Dan apa yang terjadi di Riau tadi kata Petrus adalah salah satu contoh dari banyaknya persoalan tanah yang ada di Indonesia.
Ini terjadi kata Petrus lantaran faktanya, penunjukan hutan dilakukan secara tidak masuk akal, tidak disepakati para pihak.
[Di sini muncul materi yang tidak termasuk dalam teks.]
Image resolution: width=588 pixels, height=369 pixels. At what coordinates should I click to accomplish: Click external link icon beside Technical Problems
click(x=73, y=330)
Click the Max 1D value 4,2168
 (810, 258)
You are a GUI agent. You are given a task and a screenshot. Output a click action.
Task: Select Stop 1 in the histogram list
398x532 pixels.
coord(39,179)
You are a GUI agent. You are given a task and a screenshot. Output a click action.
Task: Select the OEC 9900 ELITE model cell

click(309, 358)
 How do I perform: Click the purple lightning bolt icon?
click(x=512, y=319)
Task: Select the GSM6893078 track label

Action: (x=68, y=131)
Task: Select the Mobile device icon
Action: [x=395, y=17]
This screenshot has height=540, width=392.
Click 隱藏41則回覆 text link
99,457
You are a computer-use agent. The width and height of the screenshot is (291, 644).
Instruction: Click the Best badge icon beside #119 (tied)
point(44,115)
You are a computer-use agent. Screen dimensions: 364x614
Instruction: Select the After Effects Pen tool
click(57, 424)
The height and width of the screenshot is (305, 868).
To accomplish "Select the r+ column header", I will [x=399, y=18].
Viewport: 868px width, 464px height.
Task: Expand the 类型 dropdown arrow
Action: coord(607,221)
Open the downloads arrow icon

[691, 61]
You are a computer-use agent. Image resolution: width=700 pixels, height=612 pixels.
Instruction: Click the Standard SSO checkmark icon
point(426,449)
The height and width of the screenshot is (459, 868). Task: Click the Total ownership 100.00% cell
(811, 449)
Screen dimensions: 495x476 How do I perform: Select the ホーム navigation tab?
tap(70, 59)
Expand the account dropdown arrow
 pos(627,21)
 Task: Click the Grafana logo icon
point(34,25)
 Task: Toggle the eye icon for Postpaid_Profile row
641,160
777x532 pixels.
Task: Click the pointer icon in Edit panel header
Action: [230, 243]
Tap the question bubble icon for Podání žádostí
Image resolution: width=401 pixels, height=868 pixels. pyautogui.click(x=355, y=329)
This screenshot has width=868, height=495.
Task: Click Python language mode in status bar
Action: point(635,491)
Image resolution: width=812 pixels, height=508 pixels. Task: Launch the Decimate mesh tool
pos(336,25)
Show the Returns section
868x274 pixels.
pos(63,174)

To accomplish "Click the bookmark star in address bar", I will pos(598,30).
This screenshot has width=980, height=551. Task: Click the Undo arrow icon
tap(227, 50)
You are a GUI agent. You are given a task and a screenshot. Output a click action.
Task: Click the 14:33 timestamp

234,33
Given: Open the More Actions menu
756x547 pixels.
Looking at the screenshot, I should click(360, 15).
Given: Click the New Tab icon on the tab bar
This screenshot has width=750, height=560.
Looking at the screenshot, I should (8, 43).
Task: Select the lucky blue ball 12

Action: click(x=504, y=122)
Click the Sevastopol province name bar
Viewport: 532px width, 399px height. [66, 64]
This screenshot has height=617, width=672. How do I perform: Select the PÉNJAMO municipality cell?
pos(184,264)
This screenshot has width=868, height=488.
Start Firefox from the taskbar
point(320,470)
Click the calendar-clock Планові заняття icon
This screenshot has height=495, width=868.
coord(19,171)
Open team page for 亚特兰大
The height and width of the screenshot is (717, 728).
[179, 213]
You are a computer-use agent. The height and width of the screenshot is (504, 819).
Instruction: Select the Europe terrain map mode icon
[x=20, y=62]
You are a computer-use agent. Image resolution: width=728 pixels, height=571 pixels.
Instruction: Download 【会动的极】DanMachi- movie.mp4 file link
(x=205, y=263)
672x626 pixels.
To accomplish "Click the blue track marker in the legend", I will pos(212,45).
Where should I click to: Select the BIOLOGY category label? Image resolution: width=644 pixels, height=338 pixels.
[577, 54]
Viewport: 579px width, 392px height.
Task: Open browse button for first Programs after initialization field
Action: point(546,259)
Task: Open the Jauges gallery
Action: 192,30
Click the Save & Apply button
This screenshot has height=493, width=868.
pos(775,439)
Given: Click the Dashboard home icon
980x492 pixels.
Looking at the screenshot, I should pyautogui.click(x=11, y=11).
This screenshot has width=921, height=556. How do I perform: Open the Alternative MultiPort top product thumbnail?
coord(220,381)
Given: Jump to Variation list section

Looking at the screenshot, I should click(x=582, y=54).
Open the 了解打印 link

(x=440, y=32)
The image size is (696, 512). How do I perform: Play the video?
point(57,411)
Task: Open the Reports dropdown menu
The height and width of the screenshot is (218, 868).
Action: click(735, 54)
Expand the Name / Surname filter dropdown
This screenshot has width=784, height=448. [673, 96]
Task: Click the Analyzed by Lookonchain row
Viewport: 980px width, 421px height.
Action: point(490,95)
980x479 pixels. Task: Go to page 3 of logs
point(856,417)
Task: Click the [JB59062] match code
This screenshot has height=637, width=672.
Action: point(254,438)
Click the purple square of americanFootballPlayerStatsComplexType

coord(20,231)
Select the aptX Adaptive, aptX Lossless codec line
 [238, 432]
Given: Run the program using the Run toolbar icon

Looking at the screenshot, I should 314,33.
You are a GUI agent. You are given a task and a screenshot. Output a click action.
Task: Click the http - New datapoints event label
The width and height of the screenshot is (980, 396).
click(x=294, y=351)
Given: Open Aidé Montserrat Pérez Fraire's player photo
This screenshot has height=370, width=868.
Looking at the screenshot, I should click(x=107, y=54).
Belakangan, muncul Undang-Undang Cipta Kerja dan turunannya. Tapi yang ditonjolkan oleh KLHK yang kantornya bertetangga dengan gedung DPD/DPR itu justru "ecofacism" --- semangat mendapatkan duit denda banyak-banyak dari keterlanjuran --- bukan mengedepankan "eco developmentalism" dan "eco populism" atau penyederhanaan aturan seperti jantung dan semangat UUCK itu.
Yang paling membikin aneh kata Petrus, ada Perhutanan Sosial 12,7 juta hektar dan Tanah Objek Reforma Agraria (TORA) 4 juta hektar.
"Kenapa ini tidak dipakai menyelesaikan persoalan tadi, kenapa tidak dibikin menyelesaikan keterlanjuran? " dia bertanya.
Sekarang kata Petrus, kalau persoalan-persoalan tadi tak kunjung diselesaikan, maka itu akan terus memasung pembangunan.
Lantaran itu kata Petrus, segeralah diselesaikan. "Caranya, bikin kesepakatan baru, bukan di pusat, tapi di daerah. Namanya; Tata Ruang Kesepakatan (TRK)," katanya.
Terus, lakukan pengakuan hak masyarakat, bukan malah menunggu permohonan. "Lakukan inventarisasi menyeluruh dan tunjuk ulang kawasan hutan itu dengan pertimbangan tutupan hutan," pintanya.
Apakah RDP ini menjadi sinyal bahwa UUCK --- khusus perhutanan, tata ruang dan turunannya --- dibikin gegabah dan diboncengi kepentingan asing? Wallahualam.